Tuesday, September 25, 2012

It's like posting First! in comments...

George Washington, by Gilbert Stuart (mostly). 

Ask anyone who the first president of the US was, and they'll either look at you blankly and have no idea, or they'll tell you that the first president was George Washington. 

Ask them when his presidency started, and most people will tell you 1776.

... Unfortunately, that's a myth. George Washington didn't become president until 1789.

Yes, that means there's a 13 year gap between the kick-off of the Revolutionary War / American War of Independence and Washington's presidency. 

So what happened? 

The map looks a little different now, I know. 

It gets a little tricky to explain, but George Washington was the first president of the United States of America under the current Constitution. But that wasn't the first government that was set up after the US gained independence from England. 

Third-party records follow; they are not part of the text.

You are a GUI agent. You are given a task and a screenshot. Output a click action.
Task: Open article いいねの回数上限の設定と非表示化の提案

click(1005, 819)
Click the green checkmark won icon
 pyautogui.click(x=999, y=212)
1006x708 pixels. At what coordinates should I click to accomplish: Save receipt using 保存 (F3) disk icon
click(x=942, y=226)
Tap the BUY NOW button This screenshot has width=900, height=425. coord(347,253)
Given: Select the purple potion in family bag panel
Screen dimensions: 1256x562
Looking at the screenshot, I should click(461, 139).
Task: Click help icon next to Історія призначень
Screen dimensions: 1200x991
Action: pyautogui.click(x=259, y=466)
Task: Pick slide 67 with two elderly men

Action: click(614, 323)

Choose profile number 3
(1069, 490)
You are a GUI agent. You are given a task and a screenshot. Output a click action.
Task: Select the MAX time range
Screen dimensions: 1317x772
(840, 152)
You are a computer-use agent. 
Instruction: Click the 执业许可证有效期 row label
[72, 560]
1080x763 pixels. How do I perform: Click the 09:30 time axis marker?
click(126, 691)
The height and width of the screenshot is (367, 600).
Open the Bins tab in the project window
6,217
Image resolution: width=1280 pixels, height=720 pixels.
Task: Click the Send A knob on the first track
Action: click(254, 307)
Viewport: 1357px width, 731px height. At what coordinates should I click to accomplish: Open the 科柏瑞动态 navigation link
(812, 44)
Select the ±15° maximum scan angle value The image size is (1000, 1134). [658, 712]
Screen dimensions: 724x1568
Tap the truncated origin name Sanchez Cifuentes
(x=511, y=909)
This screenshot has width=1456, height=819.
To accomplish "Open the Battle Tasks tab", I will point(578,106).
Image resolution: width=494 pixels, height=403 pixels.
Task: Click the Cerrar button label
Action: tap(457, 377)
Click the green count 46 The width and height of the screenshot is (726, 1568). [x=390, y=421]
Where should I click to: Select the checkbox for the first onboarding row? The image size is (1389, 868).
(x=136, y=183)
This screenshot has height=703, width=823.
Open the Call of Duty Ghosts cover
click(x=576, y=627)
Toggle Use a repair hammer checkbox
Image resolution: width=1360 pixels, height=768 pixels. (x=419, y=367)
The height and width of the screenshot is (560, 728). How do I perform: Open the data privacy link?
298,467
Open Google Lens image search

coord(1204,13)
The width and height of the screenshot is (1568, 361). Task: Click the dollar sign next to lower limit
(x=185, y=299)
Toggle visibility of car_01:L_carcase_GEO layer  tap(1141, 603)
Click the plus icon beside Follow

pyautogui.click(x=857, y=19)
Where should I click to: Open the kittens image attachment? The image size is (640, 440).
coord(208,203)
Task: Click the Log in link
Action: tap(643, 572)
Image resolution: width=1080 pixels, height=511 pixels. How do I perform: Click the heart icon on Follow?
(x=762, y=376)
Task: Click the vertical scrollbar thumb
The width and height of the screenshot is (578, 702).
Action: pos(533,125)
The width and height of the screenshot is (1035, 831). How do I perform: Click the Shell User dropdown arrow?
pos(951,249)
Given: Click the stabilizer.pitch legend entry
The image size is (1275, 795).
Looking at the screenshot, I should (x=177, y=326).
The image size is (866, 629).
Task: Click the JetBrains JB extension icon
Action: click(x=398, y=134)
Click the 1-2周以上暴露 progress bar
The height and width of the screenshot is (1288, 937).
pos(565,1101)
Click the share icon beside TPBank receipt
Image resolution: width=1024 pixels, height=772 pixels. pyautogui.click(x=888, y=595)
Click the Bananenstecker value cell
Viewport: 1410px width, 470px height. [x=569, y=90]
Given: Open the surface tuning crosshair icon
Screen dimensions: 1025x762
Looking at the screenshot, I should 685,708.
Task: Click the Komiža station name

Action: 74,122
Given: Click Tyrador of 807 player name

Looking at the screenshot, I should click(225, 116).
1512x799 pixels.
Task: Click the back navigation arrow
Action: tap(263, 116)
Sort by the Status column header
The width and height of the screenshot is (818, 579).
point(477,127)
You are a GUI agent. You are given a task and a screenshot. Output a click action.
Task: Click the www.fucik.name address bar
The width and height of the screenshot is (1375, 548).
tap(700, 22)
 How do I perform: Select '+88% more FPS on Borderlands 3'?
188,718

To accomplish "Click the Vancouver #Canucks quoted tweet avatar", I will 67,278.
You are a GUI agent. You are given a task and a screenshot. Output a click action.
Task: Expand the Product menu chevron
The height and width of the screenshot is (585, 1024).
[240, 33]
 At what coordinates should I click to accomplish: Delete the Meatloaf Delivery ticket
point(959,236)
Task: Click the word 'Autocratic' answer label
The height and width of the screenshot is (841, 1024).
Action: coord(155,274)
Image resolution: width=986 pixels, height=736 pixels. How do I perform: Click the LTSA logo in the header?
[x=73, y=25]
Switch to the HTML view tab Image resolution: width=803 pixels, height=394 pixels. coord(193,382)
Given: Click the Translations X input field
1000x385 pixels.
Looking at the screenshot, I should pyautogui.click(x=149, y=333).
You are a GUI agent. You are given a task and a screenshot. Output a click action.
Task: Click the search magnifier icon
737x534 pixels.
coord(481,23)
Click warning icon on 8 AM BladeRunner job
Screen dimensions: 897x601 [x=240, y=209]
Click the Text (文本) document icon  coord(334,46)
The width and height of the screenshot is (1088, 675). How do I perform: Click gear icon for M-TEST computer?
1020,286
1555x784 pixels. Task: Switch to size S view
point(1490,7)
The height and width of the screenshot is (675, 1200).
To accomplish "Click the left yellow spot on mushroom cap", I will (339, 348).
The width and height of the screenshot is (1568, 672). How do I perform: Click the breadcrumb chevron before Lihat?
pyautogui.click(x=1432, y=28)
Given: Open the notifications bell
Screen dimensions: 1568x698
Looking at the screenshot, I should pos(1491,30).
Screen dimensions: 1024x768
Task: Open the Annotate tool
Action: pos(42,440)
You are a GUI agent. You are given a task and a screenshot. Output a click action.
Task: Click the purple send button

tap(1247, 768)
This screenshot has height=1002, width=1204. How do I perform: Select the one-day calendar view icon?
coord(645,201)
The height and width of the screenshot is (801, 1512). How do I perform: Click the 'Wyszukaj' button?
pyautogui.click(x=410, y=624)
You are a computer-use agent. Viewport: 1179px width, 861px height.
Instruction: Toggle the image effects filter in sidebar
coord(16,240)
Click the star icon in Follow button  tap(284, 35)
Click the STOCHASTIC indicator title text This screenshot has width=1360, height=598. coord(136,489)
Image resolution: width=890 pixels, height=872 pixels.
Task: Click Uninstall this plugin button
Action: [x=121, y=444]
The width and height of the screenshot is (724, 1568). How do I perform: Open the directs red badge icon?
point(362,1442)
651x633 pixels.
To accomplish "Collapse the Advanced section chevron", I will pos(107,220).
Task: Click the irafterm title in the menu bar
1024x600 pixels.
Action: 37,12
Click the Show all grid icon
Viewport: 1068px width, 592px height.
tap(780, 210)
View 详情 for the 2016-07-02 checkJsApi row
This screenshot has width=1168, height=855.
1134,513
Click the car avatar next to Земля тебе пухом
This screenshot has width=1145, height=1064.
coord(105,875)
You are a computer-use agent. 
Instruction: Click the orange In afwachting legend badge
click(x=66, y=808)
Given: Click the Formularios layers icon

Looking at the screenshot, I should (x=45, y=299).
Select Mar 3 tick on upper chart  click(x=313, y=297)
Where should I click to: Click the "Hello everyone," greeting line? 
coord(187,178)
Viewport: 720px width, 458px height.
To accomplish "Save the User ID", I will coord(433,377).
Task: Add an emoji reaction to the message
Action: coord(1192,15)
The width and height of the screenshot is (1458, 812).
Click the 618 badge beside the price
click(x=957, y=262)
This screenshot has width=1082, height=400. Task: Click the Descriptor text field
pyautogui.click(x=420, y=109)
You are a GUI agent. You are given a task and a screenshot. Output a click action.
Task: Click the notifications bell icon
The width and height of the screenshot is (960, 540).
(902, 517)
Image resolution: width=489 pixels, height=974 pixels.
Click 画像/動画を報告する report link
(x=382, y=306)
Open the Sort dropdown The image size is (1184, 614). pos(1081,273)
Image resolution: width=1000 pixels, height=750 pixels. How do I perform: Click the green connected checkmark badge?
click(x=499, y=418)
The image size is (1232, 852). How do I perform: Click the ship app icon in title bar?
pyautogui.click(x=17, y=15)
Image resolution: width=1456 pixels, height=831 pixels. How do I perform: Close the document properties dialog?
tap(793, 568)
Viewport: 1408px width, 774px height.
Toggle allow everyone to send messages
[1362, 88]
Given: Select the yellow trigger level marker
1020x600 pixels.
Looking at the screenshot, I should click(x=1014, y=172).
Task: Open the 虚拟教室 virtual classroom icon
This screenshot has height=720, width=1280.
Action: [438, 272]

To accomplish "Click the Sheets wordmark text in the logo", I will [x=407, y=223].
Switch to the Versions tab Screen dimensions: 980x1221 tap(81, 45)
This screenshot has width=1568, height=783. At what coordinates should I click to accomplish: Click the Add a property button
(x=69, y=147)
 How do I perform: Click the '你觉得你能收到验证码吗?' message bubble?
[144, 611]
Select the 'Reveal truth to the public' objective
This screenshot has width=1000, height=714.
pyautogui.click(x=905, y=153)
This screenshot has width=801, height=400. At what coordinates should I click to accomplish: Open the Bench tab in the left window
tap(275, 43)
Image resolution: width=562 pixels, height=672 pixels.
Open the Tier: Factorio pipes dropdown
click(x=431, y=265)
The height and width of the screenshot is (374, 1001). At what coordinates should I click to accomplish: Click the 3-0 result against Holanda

The first government was the Articles of Confederation. Each of the 13 colonies was an independent country. Basically, the Articles of Confederation was an agreement between these 13 nation-states to work together jointly, while retaining their independence. They each printed their own money. They each managed their own taxes. And they each governed themselves as independent nations. 

A modern example for how it worked is the current European Union. It's not an exact match, but you get the basic idea. 

Instead of having a central federal government, the Confederation was a loose confederation of nations that had what was called the Congress of the Confederation. * This Congress had a president, though his abilities and legal powers were far smaller than the ones the US presidents have under the Constitution.  This Congress of the Confederation had 16 successive presidents. (The longest was president for about 2 years, the shortest term was 4 days).  [**]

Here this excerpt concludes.